Working with Luca Casalanguida

GVN: You are working with Artist Luca Casalanguida. How did he become involved in the project and how has that partnership evolved?

DP: I’ve been a fan of Luca’s for a long time, since his work on James Bond over at Dynamite. I had actually reached out to him previously, but it wasn’t until Aftershock picked up Scout’s Honor that my editors Christina Harrington and Mike Marts told me that Luca was looking for his next project.

I’m thrilled with how Luca has built up this world of post-apocalyptic Boy Scouts — he’s not only done some incredible design work for the Ranger Scouts’ world, but he’s able to jump back and forth between these really poignant, emotional scenes and these totally badass action sequences. He and colorist Matt Milla pack so much intensity and mood in every page, and seeing how Luca has only improved as he’s gotten more comfortable with the characters is just astonishing to see. I couldn’t be more excited to be working with this team!

GVN: If Scouts Honor is well received (as I imagine it will be) how many issues do you foresee? Do you have more stories to tell in this universe?

DP: We’ve written Scout’s Honor as a five-issue miniseries, and while I wrote a pretty distinct beginning, middle and end for Kit’s journey, I always write with sequel ideas in mind. If the demand is there… never say never!

Casting Kit from Scouts Honor

GVN: Thank you so much for your time, David.  I have one last hypothetical question for you. It is my established norm so you have to suffer like everyone else. Scouts Honor has become a big hit. So much so that it has been requested to be adapted into a live action film.

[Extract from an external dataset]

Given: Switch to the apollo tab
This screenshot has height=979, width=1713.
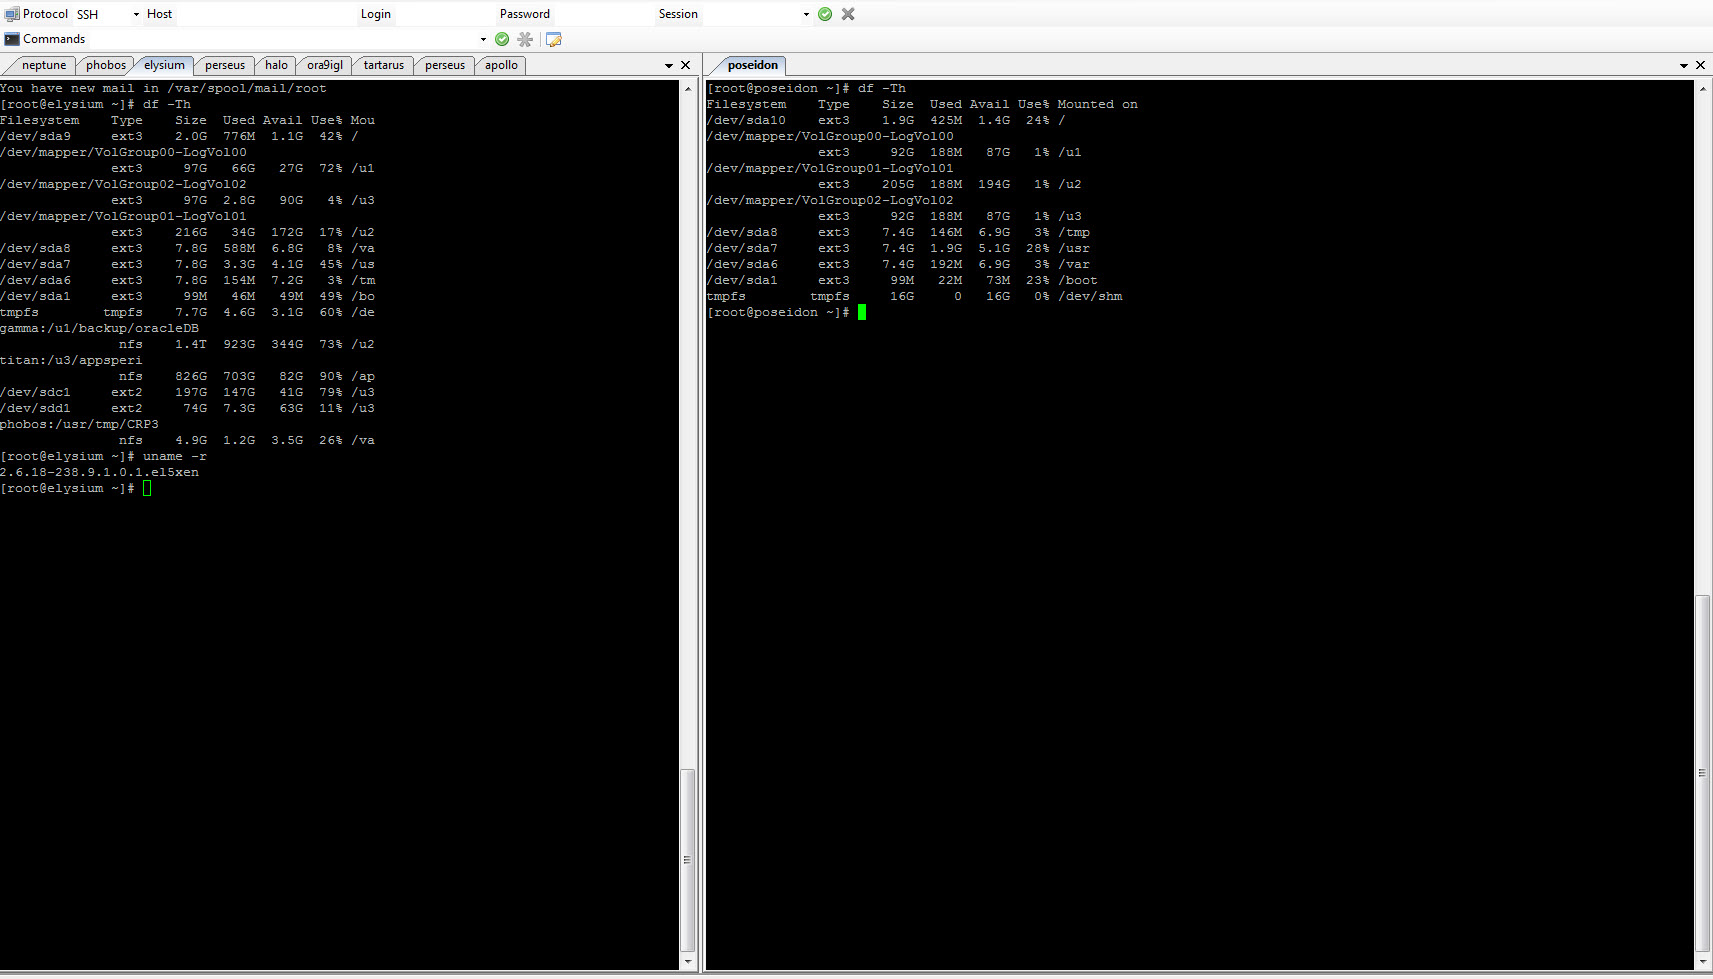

Who could you see play the role of Kit?

DP: Boy, that’s a big question… I feel like someone like Mackenzie Davis or Kristen Stewart could do a great job as Kit! But honestly, I think this could be a fun role for a lot of different actors, so I’ll keep my fingers crossed alongside you!

GVN: Thank you for your time David and we look forward to following the events of Scouts Honor.